La communauté musulmane dans son ensemble, celle Mouride en particulier, célèbre ce Jeudi 19 Février 2015 à Porokhane, la journée de prières et de recueillements dédiée à Sokhna Mariama Bousso plus connue sous l’énigme nom de Mame Diarra Bousso (Diaratou Lah : la voisine de Dieu).

Sokhna Diarra est née vers 1833 à Golléré au Fouta. Elle est fille de Serigne Mouhamadou Bousso et de Sokhna Asta Walo Mbacké (Nawel), une femme qui a consacré toute sa vie à l’adoration de Dieu et à la transmission du savoir Islamique. Sokhna Diarra descend directement de la lignée de Imam Hassan, Petit Fils du Prophète Mouhamed (SAWS)
Sokhna Diarra est l’exemple de la femme idéale en Islam. Elle fût très tôt éduquée dans la pure tradition musulmane par sa mère dont les enseignements étaient réputés partout. Elle maîtrisa le Coran chez elle et allia à la fois les sciences théologiques et les taches quotidiennes inhérentes à la vie d’une femme dans la société. En elle, se trouvait déjà à bas âge un condensé de valeurs qui doivent caractériser la femme musulmane : le savoir, la piété, la droiture, la soumission exclusive à Dieu le Guide Suprême . Son engagement et sa détermination à se conformer quoiqu’il advienne aux instructions de la charia sont connus de tous et chantés par les grands poètes mourides comme Serigne Moussa Kâ, Serigne Mbaye Diakhaté, etc.

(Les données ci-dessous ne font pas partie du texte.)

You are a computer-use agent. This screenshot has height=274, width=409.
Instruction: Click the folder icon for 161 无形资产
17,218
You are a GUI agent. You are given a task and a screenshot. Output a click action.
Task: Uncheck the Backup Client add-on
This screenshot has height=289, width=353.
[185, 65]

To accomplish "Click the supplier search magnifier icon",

Ce qui signifie qu’elle menait une intense activité pieuse. Ce qui n’entrava en rien sa soumission totale à Serigne Mor Anta Sally Mbacké. De Nawel où elle partit pour rejoindre le domicile conjugal à Mbacké son serment fut mémorable et toute l’assistance était émue de la forte détermination de Mariama Bousso qui croyait en Dieu à tel point qu’elle venait de montrer que par le service qu’on rend à son maître (époux) on peut, non seulement parvenir au cercle scellé de Dieu mais aussi avoir une descendance digne des grandes figures de l’Islam.
L’histoire lui donnera raison car, malgré une courte vie (33 ans), est s’est assignée les règles de bonnes conduites islamiques au point que Dieu lui donna une progéniture exceptionnelle. Elle est la mère de Serigne Mouhamadou Mor Diarra (Borom Sam), de Serigne Abibou Lahi, de Sokhna Fatima et du Serviteur Privilégié du Prophète Mouhamed (SAWS) Cheikh Ahmadou Bamba Khadimou Rassoul.

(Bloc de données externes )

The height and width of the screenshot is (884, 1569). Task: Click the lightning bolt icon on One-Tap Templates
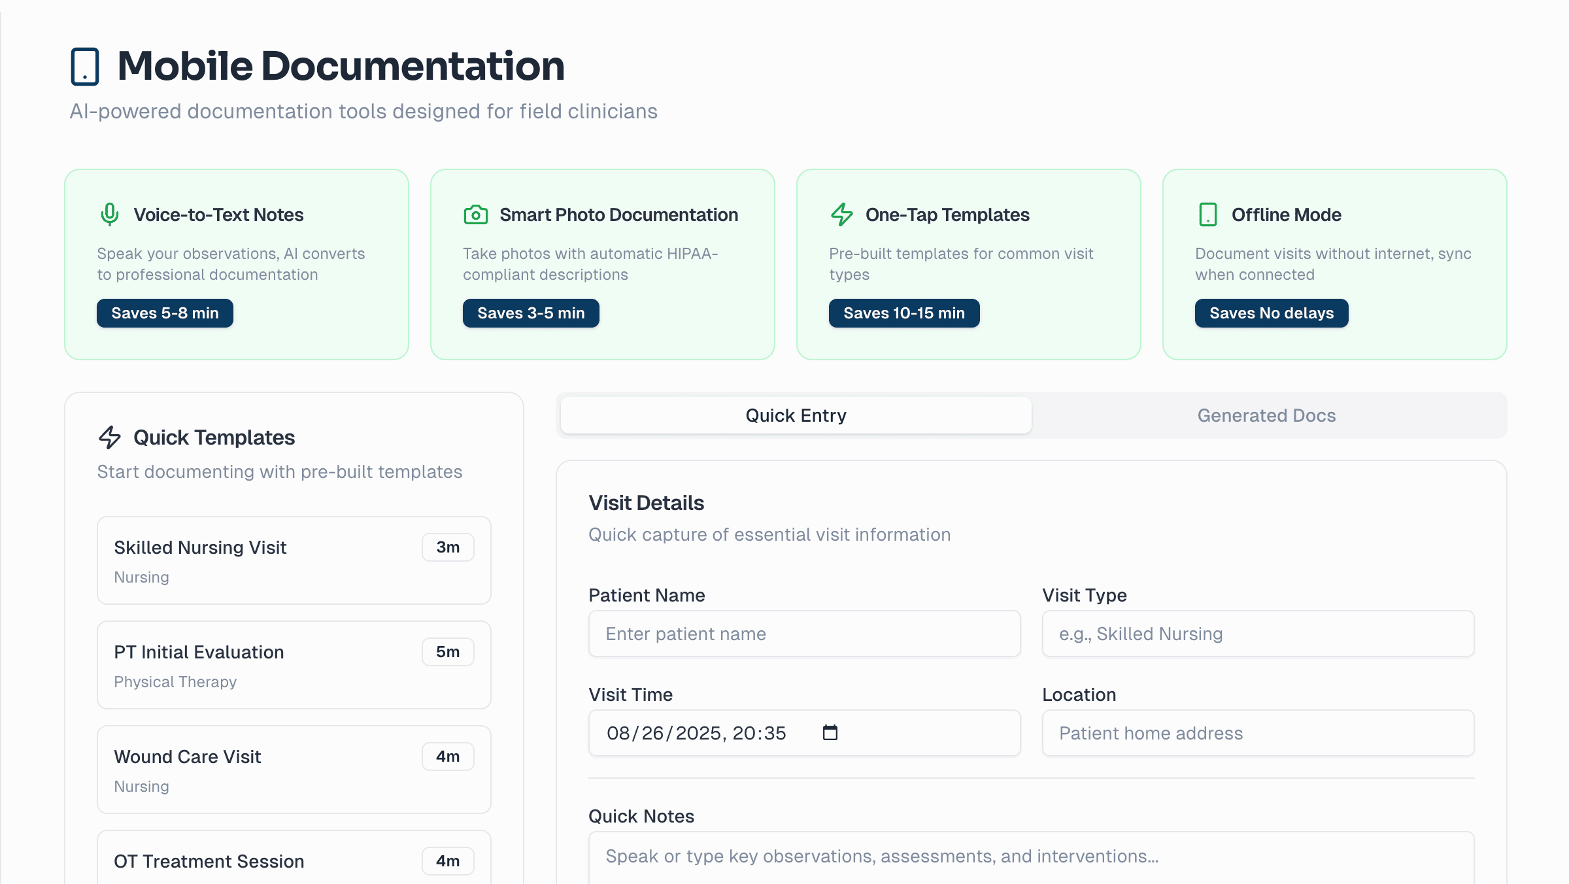point(842,214)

Sokhna Diarra éduquait ses fils en leur traçant la voie à suivre pour faire parti des pieux valeureux de l’Islam. Elle accomplissait ses devoirs familiaux et se consacrait exclusivement à l’adoration de Dieu comme nous le rapporte Serigne Bassirou Mbacké dans son livre Minanoul Bakhi Khadim. En effet dans ce livre de référence, Cheikh Mouhamadou Bachir nous explique Sokhna Diarra savait trouver le temps de s’occuper de l’éducation et de la formation de ses enfants. Elle aimait leur raconter très souvent l’histoire des saints et des pieux anciens, afin que leur vie leur serve d’exemple, de référence. C’est ainsi Cheikh Ahmadou Bamba se retirait dans la nuit parce que ayant entendu sa mère dire que les valeureux preux de l’Islam avaient l’habitude d’être debout toute la nuit. Et pourtant, en ce moment, Le Cheikh ne savait même pas que c’était pour prier parce que étant trop jeune.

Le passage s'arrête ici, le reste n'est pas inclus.